***** TASK INPUT *****
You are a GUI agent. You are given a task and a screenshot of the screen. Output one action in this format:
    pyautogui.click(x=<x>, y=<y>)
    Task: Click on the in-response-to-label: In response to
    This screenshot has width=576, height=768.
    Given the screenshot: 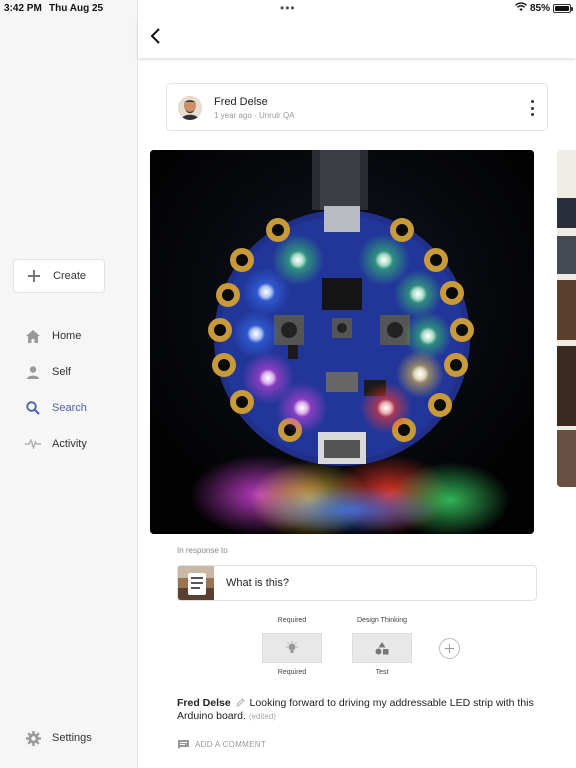 What is the action you would take?
    pyautogui.click(x=202, y=550)
    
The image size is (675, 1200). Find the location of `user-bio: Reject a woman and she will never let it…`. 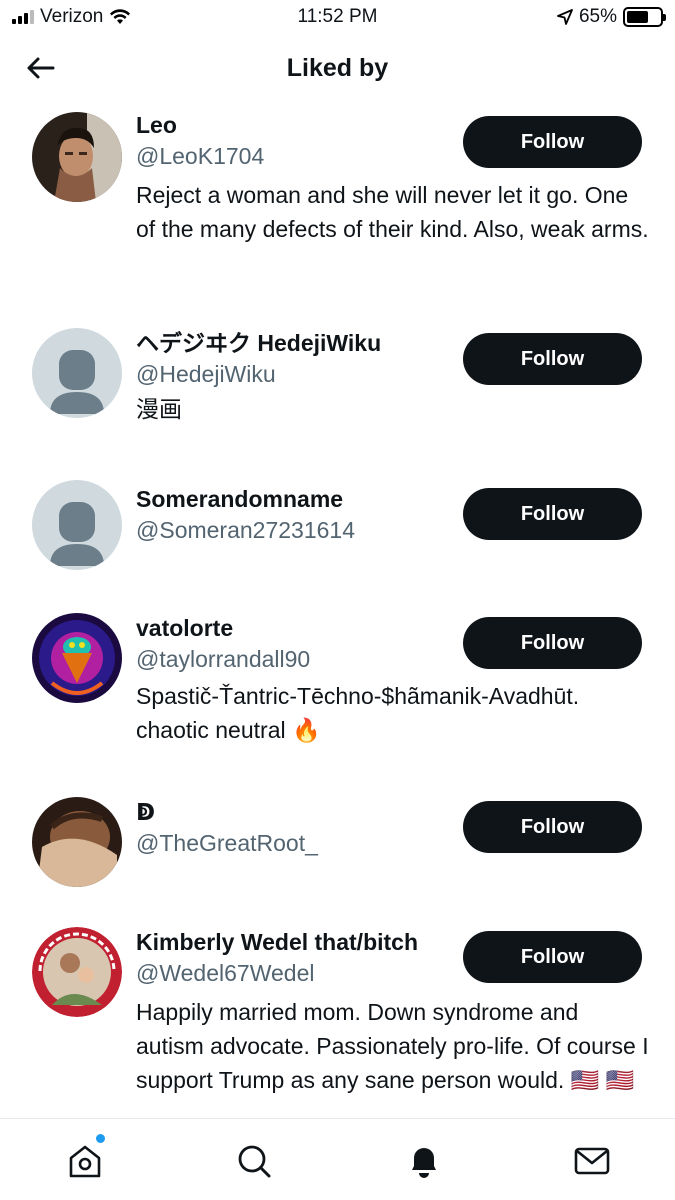

user-bio: Reject a woman and she will never let it… is located at coordinates (392, 212).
*****
» WHAT THE EXERCISE ASKS:
Please reproduce the lines above without changes, starting at the line containing "The image size" and continuing through the end of the stored records. Omit the pictures from your output.

» EXERCISE SOLUTION:
The image size is (675, 1200). Find the location of `user-bio: Reject a woman and she will never let it…`. 

user-bio: Reject a woman and she will never let it… is located at coordinates (392, 212).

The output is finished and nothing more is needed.